L’accusa, o la provocazione, è di quelle forti. Pubblicata sul Fatto Quotidiano di oggi, pagina 12. Titolo del pezzo: “Tutto ciò che la stampa prona non dice di Draghi“. E va beh, se è per questo basta ricordare la òla che gli hanno tributato a suon di battiti di mani quando è entrato nella sala per la conferenza stampa di Natale. Ma all’interno dell’articolo, Ivo Caizzi aggiunge qualcosa di più. Ed è quello che rende l’accusa decisamente più aspra.
“Il premier Mario Draghi, appoggiato dal ‘governo dei migliori’ – si legge nell’incipit – ha usato il denaro pubblico per influenzare o magari addirittura ‘comprare’ il consenso degli editori dei principali organi d’informazione e dell’élite dei giornalisti?”. L’autore del pezzo fa scaturire questa domanda “come logica conseguenza di fatti incontestabili”. Quali? Le riportiamo così come elencate, per assicurare completezza d’informazione:
1) “Tanti giornali italiani (escluso il Fatto) hanno celebrato Draghi ‘a priori’ e a oltranza, da quando è stato imposto a Palazzo Chigi pur senza avere avuto il consenso degli elettori”.

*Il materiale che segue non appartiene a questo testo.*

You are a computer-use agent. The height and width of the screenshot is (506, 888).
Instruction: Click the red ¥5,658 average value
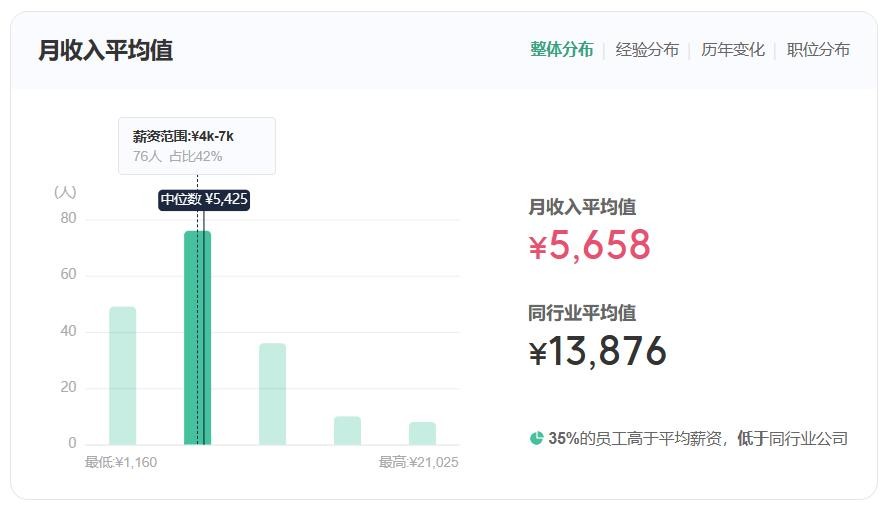coord(589,245)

2) “Gli editori degli stessi organi d’informazione hanno sostenuto questa esaltazione di un tecnocrate della grande finanza, pur senza esperienza in cariche politiche e con un passato non privo di segreti e ‘ombre'”.
3) “I giornalisti più pagati avevano implorato il governo di salvare le loro ‘pensioni d’oro’ dal crollo della cassa Inpgi 1, che pretesero di privatizzare per godere di un sistema privilegiato rispetto a quello pubblico Inps”.
4) “Gli editori percettori di erogazioni pubbliche e disinvolti spremitori dell’Inpgi 1 (per tagliare i costi con i prepensionamenti) avevano chiesto ulteriori aiuti di Stato”.
5) “Draghi e il suo governo hanno stanziato 350 milioni di fondi pubblici per gli editori, che possono beneficiare di contributi statali aggiuntivi”.
6) “Il premier ha salvato le ‘pensioni d’oro’ dell’élite dei giornalisti, incurante del parere negativo della Corte dei conti e senza nemmeno un ricalcolo”.